Perusahaan minyak yang pertama kali di Hindia Belanda adalah Royal Dutch Petroleum Company pada tanggal 16 Juni 1890 yang memproduksi, mengolah dan memasarkan minyak bumi dengan mengambil alih Konsesi Telaga Said. Perusahaan lain yang bergerak di industri minyak adalah shell Transport and Trading yang membangun kilangnya di wilayah Balikpapan, Kalimantan Timur pada 1894.
  • Titik Awal Pengaturan Pengusahaan Pertambangan Migas oleh Pemerintah Hindia Belanda

Melihat betapa besarnya potensi sumber daya migas Indonesia dan besarnya revenue yang mungkin dihasilkan, Pemerintah Hindia Belanda pada tahun 1899 mengeluarkan ”Indische Mijn Wet (IMW)yang mana menurut ketentuan Pasal 5a, Pemerintah Hindia Belanda berwenang untuk melakukan eksplorasi dan eksploitasi serta mengadakan kerjasama dengan perusahaan minyak dalam bentuk kontrak 5A atau Sistem Konsesi. Sistem ini tidak hanya memberikan kuasa pertambangan, tetapi juga hak menguasai atas tanah. Beberapa perubahan dilakukan atas IMW yaitu pada tahun 1900 dan tahun 1904 untuk memperkuat kedudukan Shell.

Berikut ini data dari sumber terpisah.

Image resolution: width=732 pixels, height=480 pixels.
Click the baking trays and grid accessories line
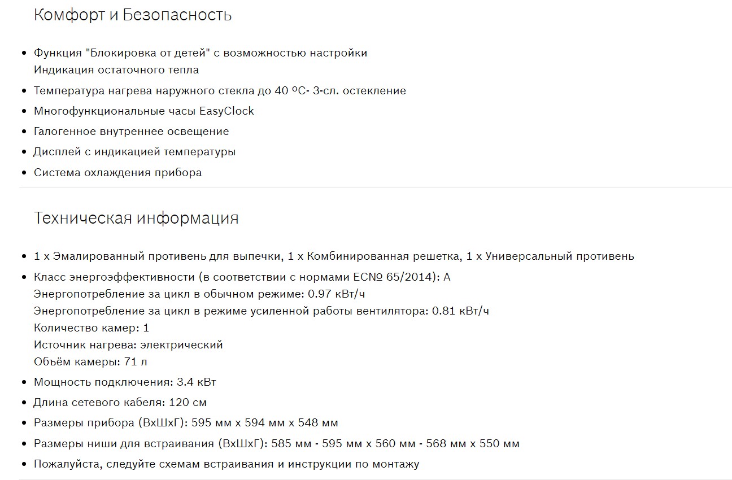tap(334, 256)
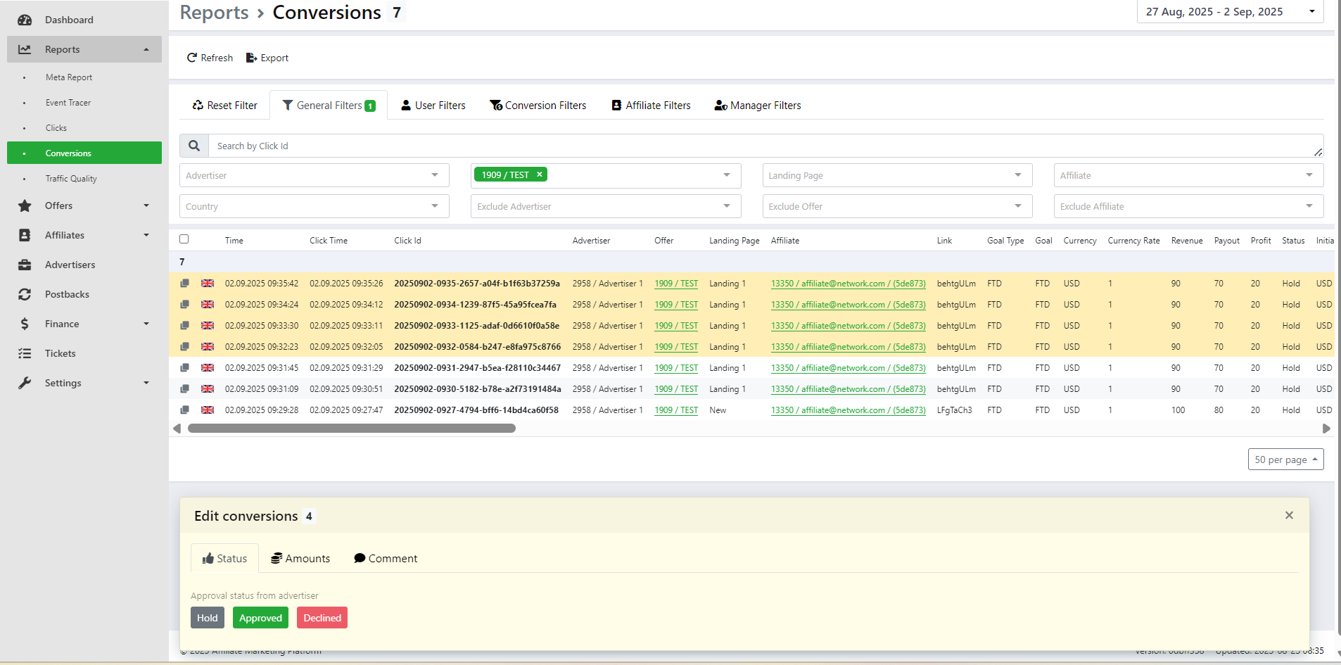1341x665 pixels.
Task: Open the Advertisers section
Action: point(70,265)
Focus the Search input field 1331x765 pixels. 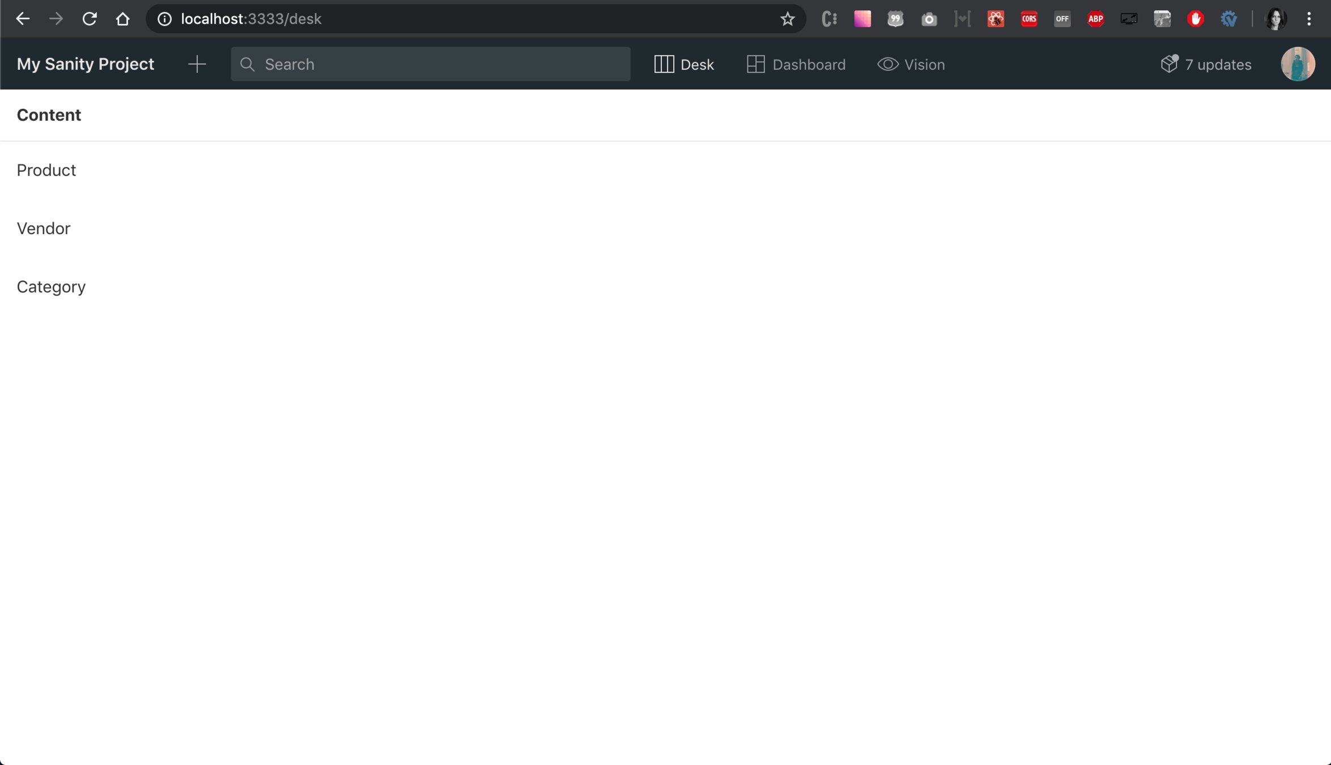coord(431,64)
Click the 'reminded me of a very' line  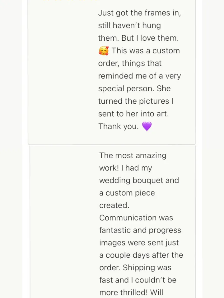pos(139,76)
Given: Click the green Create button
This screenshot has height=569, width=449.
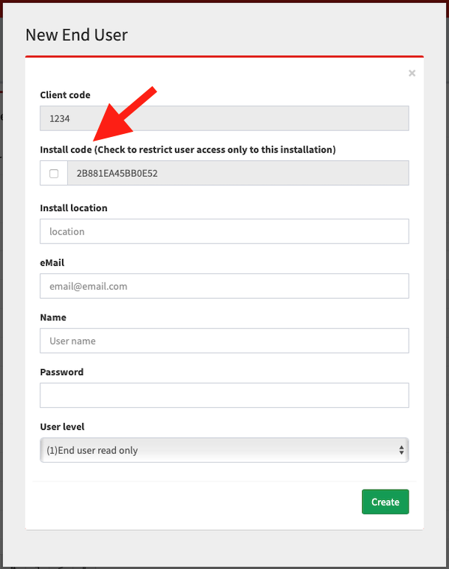Looking at the screenshot, I should point(385,502).
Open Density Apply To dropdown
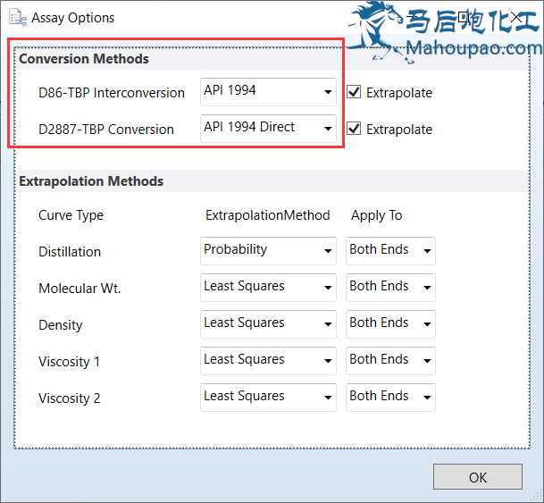This screenshot has width=544, height=503. pos(390,324)
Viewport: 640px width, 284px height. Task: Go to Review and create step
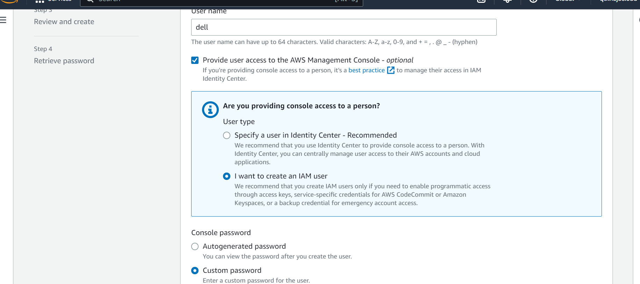tap(64, 22)
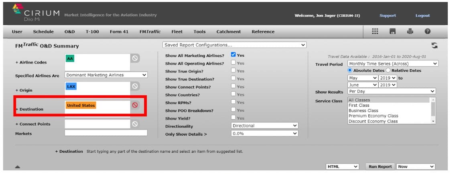
Task: Enable Show Connect Points checkbox
Action: point(233,87)

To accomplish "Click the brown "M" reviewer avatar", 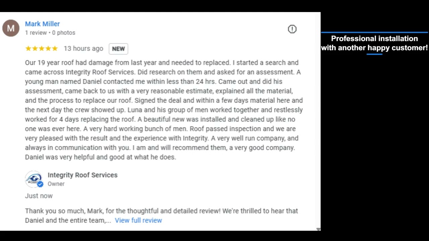I will (11, 28).
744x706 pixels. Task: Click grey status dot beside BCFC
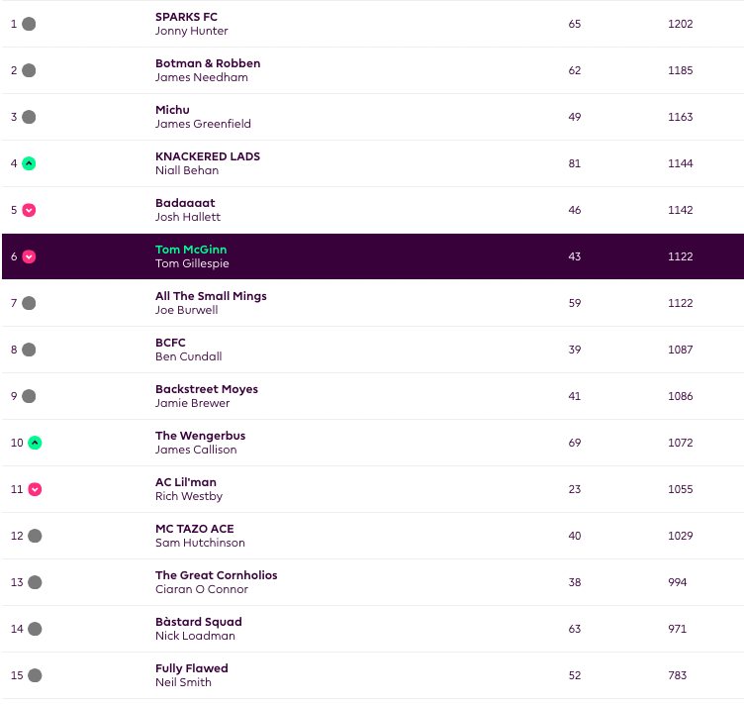[29, 350]
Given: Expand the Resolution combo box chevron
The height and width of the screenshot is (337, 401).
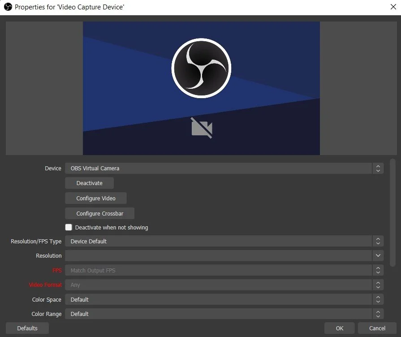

Pada tahun 1918, IMW dirubah kembali dengan ketentuan yang memberikan kelonggaran untuk mendapatkan konsesi baru.     
Walaupun IMW telah dirubah dengan memberikan kelonggaran pemberian konsesi baru, namun diskriminasi yang dilakukan oleh Pemerintah Hindia Belanda terhadap perusahaan minyak baru tetap terjadi. Hal tersebut menimbulkan protes dari Pemerintah Amerika yang diwujudkan dengan mengeluarkan ”General Leasing Actpada tahun 1920.
Berdasarkan Undang-Undang dan Asas Non Diskriminasi, Pemerintah Amerika dapat menolak permohonan konsesi perusahaan Belanda di Amerika jika permohonan konsesi perusahaan Amerika di daerah kekuasaan Belanda termasuk Hindia Belanda ditolak tanpa alasan yang benar dan jelas.
Pendudukan Jepang dan Masa-Masa Kemerdekaan
Penyerbuan Jepang di Hindia Belanda telah mengakibatkan adanya taktik bumi hangus beberapa instalasi migas. Kepergian Belanda telah membawa serta teknologi, pengetahuan dan skill yang tidak dapat digantikan oleh Jepang.
Pada masa kemerdekaan, kemerdekaan pengelolaan sumber daya alam migas untuk sebesar-besarnya kemakmuran rakyat telah dituangkan secara yuridis dalam Pasal 33 UUD 1945.
Pada September 1945 Jepang menyerahkan tambang Pangkalan Brandan, disusul pembentukan Perusahaan Tambang Minyak Negara Republik Indonesia (PT.MNRI) yang di tahun 1954 berubah nama menjadi PT. Tambang Minyak Sumatera Utara (PT.TMSU).
Sementara di Sumatera Selatan dibentuk Perusahaan Minyak Republik Indonesia (PERMIRI), dan Perusahaan Tambang Minyak Nasional (PTMN) di Jawa Tengah.
  • Awal Mula Kebijakan pada sektor Pengusahaan Pertambangan Migas

Soemitro Djojohadikoesoemo sebagai Menteri Perdagangan dan Industri yang membawahi sektor migas mengarahkan kebijaksanaannya untuk menarik sebanyak-banyaknya investor agar tercipta pertumbuhan ekonomi.
Salah satu cara yang ditempuh adalah meningkatkan kepercayaan masyarakat Internasional dengan mematuhi hasil Konperensi Meja Bundar, yang salah satu keputusannya adalah Indonesia diwajibkan mengembalikan NIAM dan Shell untuk menjalankan pengusahaan pertambangan berdasarkan konsesi yang dimilikinya.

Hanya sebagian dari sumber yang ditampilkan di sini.